> The task
Take the lines below between the one holding "Given: Click the far" and the one holding "Task: Click the Domaine column header", inclusive, and copy them exactly. Add nothing.

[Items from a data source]
□ □ □ □ □ □ □

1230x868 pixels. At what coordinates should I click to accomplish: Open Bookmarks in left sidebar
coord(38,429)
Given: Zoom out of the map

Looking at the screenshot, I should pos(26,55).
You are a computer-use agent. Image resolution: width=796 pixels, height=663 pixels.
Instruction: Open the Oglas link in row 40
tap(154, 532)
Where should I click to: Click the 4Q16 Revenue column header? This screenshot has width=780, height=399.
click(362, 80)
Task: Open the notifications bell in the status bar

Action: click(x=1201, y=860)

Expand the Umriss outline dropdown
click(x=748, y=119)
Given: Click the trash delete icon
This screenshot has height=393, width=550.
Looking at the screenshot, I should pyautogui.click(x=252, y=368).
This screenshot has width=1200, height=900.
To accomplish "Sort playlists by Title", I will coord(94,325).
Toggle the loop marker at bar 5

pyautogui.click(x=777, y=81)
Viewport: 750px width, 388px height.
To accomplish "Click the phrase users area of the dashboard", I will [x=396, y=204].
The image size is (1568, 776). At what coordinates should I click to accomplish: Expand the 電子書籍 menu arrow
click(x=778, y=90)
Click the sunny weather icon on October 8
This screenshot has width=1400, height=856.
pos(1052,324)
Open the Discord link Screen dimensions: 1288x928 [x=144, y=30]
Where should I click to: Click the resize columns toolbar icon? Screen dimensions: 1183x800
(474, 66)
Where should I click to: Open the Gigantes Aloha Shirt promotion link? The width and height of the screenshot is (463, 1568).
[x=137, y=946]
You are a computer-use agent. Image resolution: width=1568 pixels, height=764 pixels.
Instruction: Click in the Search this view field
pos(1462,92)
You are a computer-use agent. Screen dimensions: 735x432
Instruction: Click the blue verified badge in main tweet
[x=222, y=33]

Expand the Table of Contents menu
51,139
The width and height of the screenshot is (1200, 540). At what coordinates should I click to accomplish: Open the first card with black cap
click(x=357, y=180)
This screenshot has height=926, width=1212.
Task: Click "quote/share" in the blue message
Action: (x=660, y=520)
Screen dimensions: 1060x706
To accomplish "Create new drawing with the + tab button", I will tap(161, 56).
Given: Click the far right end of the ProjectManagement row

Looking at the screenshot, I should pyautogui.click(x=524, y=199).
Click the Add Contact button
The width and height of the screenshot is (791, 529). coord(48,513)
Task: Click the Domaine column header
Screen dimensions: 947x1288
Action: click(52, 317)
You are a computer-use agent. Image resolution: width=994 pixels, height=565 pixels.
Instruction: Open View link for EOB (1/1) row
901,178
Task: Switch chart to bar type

□ □ □ □ □ □ □

> Written answer
Given: Click the far right end of the ProjectManagement row

Looking at the screenshot, I should pyautogui.click(x=524, y=199).
Click the Add Contact button
The width and height of the screenshot is (791, 529). coord(48,513)
Task: Click the Domaine column header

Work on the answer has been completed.